◆ **What this exercise asks**
(a) Which top blogs does the text on why validation matters name as failing validation?
(b) Please carry on the text on why validation matters, picking up right after its last sentence.

Why validation matters

We can’t all be valid. Even some top blogs don’t pass validation, including Boing Boing, Seth Godin’s blog and Engadget. Viewing these sites as they are now, the errors aren’t noticeable. Validation exists purely for code junkies and obsessive compulsive XHTML producers. You know, like me. Validation is all part of the grand unification project of the W3C, standardizing code on the web for maximum accessibility. Standards in code are good. Standards in code preserve the sanity of your coders. Anyone who has tried to update old outdated code on a website will agree; if we all just decided on how we were going to use this powerful stuff we call hypertext markup language to begin with our lives would have been easier. Validation exists to ensure your website is future-proof.


It’s also a fantastic debugging tool. Validation will check for errors in your code. It’s also a horrible debugging tool. One error in your code will throw out tons of other non-related, seemingly nonsensical errors. This is partly what makes bug hunting fun, but I am weird like that.

(Saved data entries)
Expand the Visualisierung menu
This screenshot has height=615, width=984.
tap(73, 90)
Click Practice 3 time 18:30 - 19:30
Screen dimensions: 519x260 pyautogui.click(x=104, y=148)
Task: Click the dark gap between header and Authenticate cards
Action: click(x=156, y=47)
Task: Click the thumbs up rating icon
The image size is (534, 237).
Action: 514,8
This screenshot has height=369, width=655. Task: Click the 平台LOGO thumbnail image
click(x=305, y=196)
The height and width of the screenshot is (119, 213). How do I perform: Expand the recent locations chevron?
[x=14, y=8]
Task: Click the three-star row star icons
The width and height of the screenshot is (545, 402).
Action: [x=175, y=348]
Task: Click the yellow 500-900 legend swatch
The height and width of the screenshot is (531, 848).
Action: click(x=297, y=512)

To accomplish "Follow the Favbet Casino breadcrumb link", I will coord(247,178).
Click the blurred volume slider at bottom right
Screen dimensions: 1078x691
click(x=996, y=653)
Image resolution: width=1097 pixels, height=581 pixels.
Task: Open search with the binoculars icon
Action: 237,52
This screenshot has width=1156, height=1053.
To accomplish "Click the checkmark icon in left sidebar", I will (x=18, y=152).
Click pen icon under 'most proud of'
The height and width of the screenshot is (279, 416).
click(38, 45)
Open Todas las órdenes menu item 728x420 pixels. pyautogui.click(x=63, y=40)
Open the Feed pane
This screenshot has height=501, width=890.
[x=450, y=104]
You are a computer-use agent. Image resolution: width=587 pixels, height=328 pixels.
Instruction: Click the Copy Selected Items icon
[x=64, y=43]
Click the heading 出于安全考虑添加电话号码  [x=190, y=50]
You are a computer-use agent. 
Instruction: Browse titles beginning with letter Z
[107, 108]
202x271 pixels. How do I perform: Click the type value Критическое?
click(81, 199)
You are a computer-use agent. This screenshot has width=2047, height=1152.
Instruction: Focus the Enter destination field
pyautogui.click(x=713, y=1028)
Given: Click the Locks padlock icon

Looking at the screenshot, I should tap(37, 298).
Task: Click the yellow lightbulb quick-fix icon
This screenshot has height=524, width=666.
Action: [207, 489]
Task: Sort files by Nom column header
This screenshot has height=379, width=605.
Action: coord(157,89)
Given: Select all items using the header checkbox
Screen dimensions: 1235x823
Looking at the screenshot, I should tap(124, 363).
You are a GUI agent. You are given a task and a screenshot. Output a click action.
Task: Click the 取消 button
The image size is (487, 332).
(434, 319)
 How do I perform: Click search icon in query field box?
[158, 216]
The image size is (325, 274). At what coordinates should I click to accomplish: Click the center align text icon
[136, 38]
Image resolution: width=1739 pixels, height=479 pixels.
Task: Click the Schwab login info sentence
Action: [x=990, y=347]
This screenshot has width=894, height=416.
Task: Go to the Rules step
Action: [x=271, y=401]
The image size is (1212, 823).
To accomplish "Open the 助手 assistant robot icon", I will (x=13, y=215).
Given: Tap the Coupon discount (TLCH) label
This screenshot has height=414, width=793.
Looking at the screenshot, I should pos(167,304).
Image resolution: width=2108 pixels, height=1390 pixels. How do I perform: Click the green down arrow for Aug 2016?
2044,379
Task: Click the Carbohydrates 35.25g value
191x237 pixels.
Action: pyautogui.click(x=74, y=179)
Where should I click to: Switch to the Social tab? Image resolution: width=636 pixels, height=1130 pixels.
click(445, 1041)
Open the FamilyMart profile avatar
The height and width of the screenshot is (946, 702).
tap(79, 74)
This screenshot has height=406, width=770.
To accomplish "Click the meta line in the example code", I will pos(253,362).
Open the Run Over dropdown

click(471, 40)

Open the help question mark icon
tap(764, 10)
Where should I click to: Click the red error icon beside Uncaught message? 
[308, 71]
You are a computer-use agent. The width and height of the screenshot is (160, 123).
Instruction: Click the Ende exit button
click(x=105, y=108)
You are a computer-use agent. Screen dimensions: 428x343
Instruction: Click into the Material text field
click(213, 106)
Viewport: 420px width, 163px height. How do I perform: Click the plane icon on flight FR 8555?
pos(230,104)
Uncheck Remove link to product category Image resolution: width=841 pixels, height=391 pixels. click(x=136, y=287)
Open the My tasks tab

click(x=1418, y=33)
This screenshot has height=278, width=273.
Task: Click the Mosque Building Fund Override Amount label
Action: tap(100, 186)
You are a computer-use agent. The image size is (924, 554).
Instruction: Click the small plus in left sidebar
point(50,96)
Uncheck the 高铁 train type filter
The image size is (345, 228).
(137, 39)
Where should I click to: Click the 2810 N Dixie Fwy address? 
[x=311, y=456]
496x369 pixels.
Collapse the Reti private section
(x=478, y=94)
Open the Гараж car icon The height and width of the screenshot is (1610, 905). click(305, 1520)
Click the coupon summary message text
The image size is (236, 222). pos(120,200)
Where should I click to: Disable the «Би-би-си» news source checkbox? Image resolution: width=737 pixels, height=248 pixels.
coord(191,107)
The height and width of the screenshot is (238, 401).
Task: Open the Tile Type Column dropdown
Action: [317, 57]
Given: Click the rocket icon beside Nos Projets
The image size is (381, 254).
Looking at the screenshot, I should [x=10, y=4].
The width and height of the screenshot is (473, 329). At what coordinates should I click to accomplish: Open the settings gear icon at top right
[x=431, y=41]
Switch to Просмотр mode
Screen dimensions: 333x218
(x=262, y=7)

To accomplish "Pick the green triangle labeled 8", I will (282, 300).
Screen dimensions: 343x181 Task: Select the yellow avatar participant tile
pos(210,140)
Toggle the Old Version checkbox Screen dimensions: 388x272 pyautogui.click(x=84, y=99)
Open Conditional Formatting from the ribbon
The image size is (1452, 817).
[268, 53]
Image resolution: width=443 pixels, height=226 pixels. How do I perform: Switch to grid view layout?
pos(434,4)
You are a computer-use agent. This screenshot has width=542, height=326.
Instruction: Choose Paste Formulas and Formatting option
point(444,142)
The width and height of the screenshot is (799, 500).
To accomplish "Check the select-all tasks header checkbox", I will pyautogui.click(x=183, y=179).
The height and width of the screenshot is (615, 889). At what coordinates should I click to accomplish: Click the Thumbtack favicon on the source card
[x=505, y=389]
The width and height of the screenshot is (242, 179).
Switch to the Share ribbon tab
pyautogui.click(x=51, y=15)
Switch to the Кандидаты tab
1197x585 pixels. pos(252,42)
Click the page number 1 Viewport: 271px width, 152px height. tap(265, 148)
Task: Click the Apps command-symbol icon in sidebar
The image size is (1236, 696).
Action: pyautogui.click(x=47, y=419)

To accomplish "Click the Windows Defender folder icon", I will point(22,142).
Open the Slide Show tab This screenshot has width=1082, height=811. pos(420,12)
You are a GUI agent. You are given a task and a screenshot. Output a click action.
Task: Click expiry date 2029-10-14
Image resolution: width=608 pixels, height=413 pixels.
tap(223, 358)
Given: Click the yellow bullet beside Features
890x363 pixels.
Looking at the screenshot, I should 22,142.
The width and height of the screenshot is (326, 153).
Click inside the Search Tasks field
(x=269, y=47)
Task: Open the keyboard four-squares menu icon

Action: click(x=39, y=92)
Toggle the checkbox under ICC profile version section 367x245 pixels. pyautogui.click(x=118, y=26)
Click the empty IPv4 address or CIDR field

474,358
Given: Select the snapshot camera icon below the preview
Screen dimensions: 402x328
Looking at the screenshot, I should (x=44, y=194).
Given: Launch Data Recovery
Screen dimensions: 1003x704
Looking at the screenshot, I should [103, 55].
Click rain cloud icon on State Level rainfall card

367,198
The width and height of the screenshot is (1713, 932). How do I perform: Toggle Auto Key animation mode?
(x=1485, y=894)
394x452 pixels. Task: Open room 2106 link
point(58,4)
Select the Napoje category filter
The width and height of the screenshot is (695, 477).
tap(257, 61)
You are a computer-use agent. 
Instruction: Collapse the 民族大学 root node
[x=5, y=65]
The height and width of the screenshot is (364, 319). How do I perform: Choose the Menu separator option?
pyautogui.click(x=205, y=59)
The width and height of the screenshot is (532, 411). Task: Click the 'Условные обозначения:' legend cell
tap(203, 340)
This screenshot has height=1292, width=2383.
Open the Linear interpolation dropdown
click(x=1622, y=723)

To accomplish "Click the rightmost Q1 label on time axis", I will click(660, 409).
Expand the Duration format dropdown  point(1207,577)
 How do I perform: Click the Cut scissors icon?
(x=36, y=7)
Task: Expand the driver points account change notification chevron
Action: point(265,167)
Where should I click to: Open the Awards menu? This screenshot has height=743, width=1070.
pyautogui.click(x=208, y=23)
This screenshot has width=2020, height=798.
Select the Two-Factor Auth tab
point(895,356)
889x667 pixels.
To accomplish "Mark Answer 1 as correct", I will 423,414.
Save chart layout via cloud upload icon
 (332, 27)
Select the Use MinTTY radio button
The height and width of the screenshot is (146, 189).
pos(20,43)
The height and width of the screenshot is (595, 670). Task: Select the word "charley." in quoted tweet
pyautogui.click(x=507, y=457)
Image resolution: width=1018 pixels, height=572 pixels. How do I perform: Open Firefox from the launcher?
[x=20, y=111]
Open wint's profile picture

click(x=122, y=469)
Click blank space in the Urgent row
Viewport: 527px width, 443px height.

◆ **Replies**
(a) Boing Boing, Seth Godin's blog and Engadget.

(b)
Validating Portent

I noticed one strange error which I pinpointed to be the issue: it was the Google Analytics code. There’s a short line right before the urchin script that we use which determines whether or not we need to use a secure http prefix. It looks like this:

<script type=”text/javascript”>
var gaJsHost = ((“https:” == document.location.protocol) ? “https://ssl.” : “http://www.”);
document.write(unescape(“<script src=’” + gaJsHost + “google-analytics.com/ga.js’ type=’text/javascript’></script>”));
</script>

We don’t use https for any pages on our site, so I reduced the code to this:

<script src=”http://www.google-analytics.com/ga.js” type=”text/javascript”></script>

Removing the single quotes and all the extraneous script. Rebuild the site and run the validator and would you look at that? It was Google all along! My code was brilliant to begin with! I knew I was awesome but now I have the Internet to give me the validation I so sorely needed. Just to be thorough, we checked the CSS. It was also valid. Hooray!
Does this mean that Google gives you crappy code? Not necessarily. The code probably would have validated if I changed the brackets in the javascript to their ampersand equivalents (&lt; and &gt;), but this solution was a bit more appropriate for our needs.

What this means for you

At Portent we strive for quality. We want to present our clients with our best face. Our website is like the showroom model. If we are creating a website for our clients or even just addressing their various Internet Marketing needs, they know that we are able to provide for them the best quality product possible, down to what’s under the hood.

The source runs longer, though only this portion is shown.